Сейчас на обходе он с подозрением следил, что будут делать врачи. Они

ничего худого не говорили, и даже лицами старались не выражать, но --

щупали. Щупали, правда, не только печень, а в разных местах, и обменивались

какими-то незначительными советами. Вадим отмеривал, не дольше ли они щупают

печень, чем все остальное.

(Они видели, какой это пристальный настороженный больной, и совсем без

надобности ходили пальцами даже на селезенку, но истинная цель их наторенных

пальцев была проверить, насколько изменена печень.)

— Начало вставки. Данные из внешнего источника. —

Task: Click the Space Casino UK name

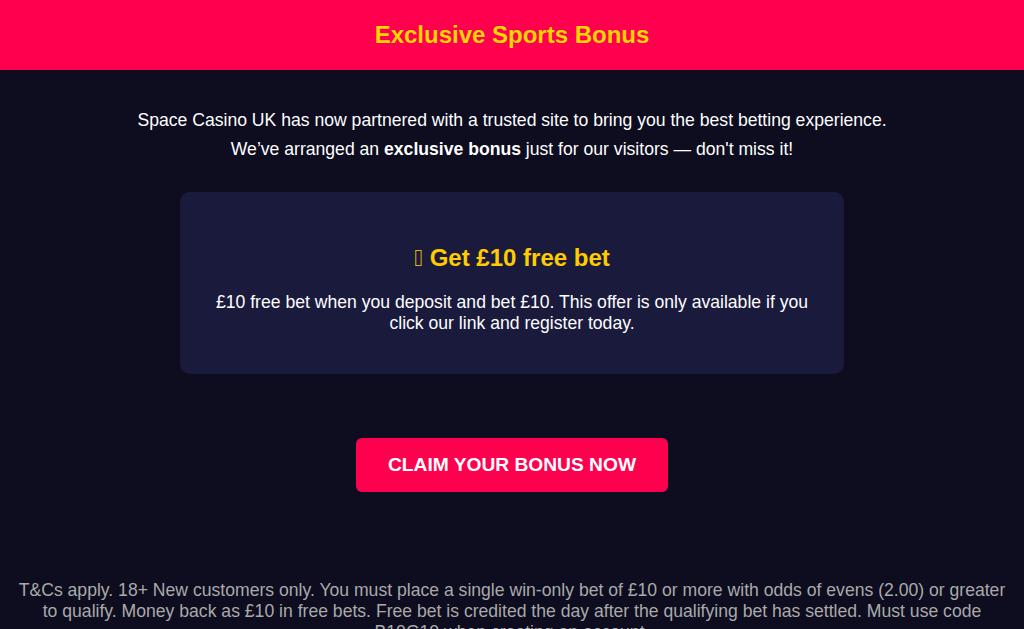Action: [207, 120]
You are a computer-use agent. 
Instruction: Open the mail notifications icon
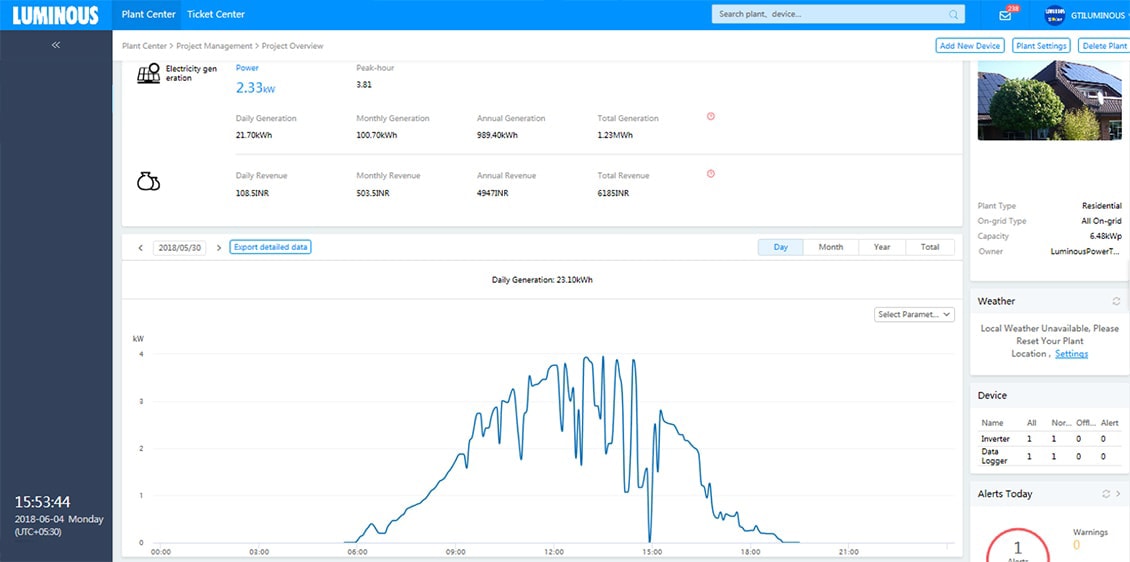click(1005, 15)
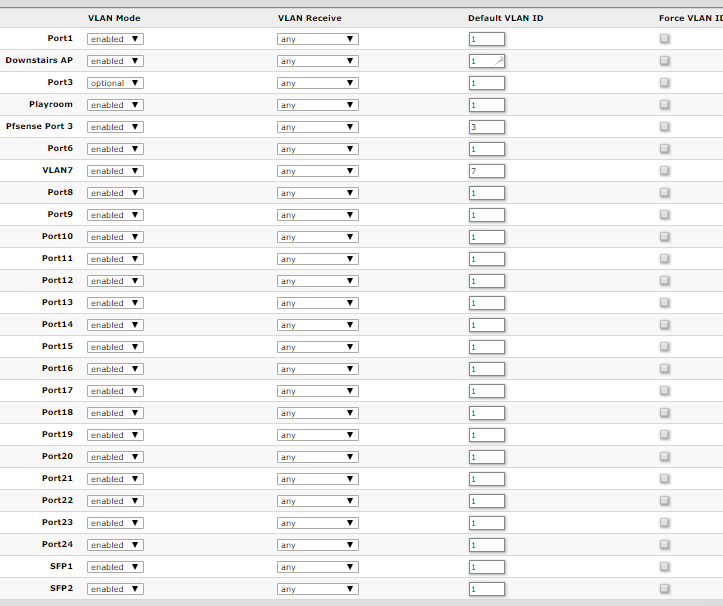Open VLAN Receive dropdown for VLAN7
Screen dimensions: 723x606
317,171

Никак не удалось бы быстро миновать и Русанова: он ждал своего

спецпайка внимания. Он последнее время очень подобрел к этим врачам: хотя и

не заслуженные, и не доценты, но они его вылечили, факт. Опухоль на шее

теперь свободно побалтывалась, была плоская, небольшая. Да, наверно, и с

самого начала такой опасности не было, как раздули.

-- Вот что, товарищи,-- заявил он врачам.-- Я от уколов устал, как

хотите. Уже больше двадцати. Может, хватит, а? Или я дома докончил бы?

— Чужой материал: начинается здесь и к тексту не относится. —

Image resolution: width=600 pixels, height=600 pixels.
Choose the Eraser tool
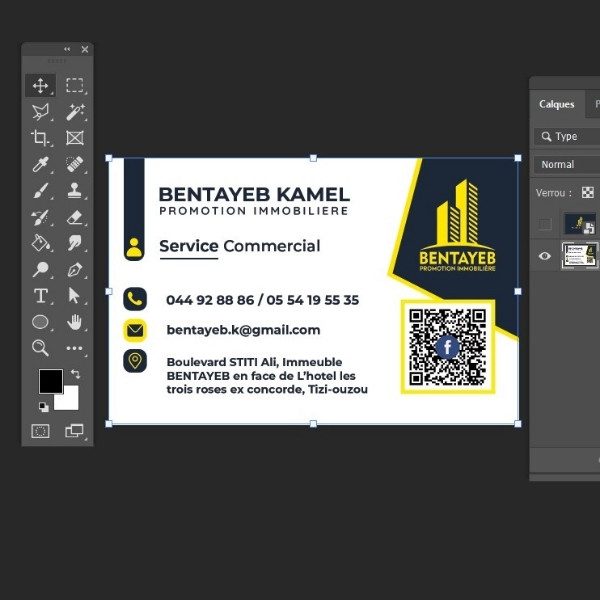pyautogui.click(x=75, y=216)
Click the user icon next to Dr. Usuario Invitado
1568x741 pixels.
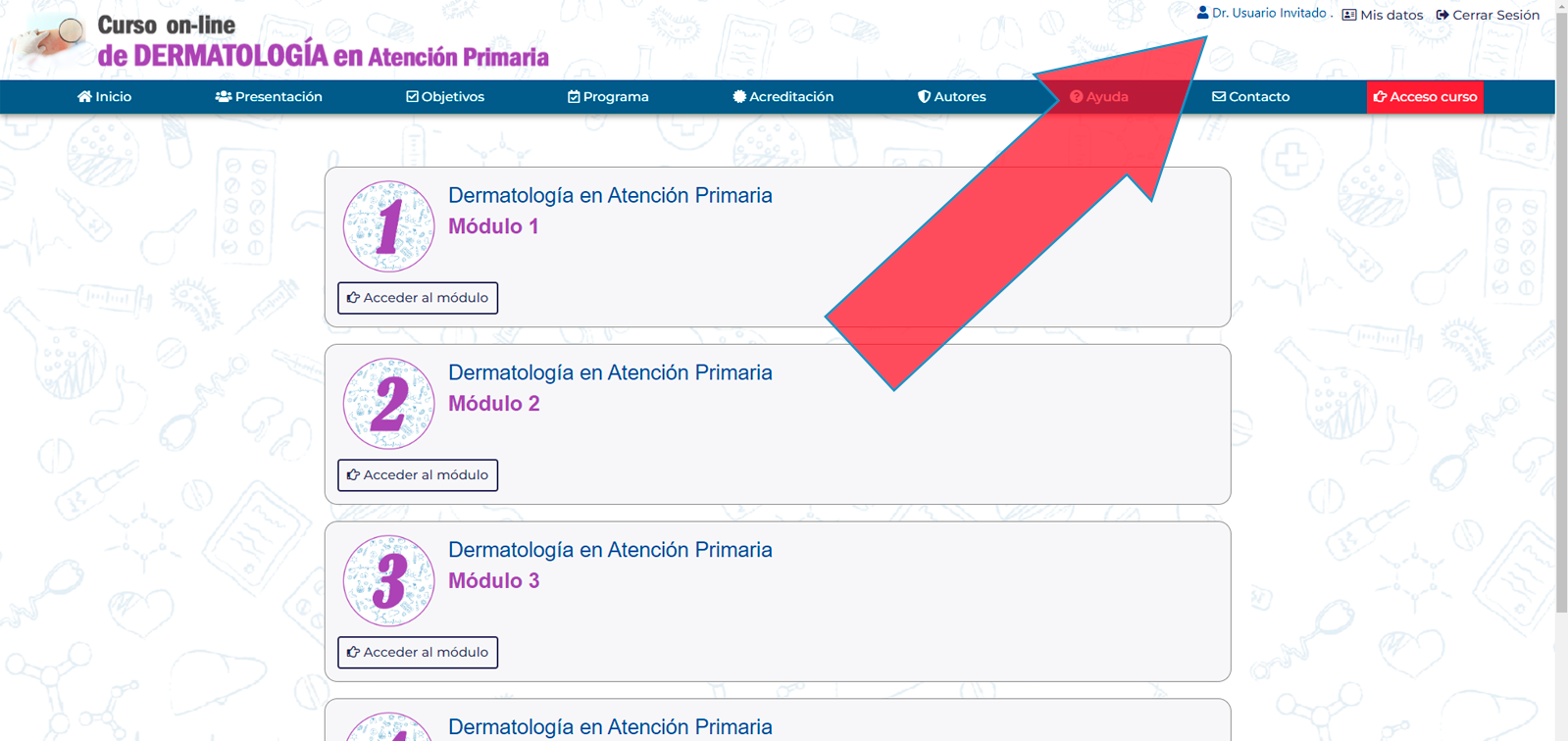[1202, 13]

Кровь у него, действительно, была совсем неважная, хотя переливали

четыре раза. И -- желтый, заморенный, сморщенный вид. Даже тюбетейка на

голове стала как будто большая.

-- В общем, спасибо, доктор! Я тогда, вначале, был неправ,-- честно

объявил Русанов Донцовой. Он любил признавать свои ошибки.-- Вы меня

вылечили -- и спасибо.

Донцова неопределенно кивнула. Не от скромности так, не от смущения, а

потому что ничего он не понимал, что говорил. Еще ожидали его вспышки

опухолей во многих железах. И от быстроты процесса зависело -- будет ли

вообще он жив через год.

Как, впрочем, и она сама.

Она и Гангарт жестко щупали его под мышками и надключичные области.

Русанов даже поеживался, так сильно они давили.

-- Да там нет ничего! -- уверял он. Теперь-то ясно было, что его только

запугивали этой болезнью. Но он -- стойкий человек, и вот легко ее перенес.

И этой стойкостью, обнаруженной в себе, он особенно был горд.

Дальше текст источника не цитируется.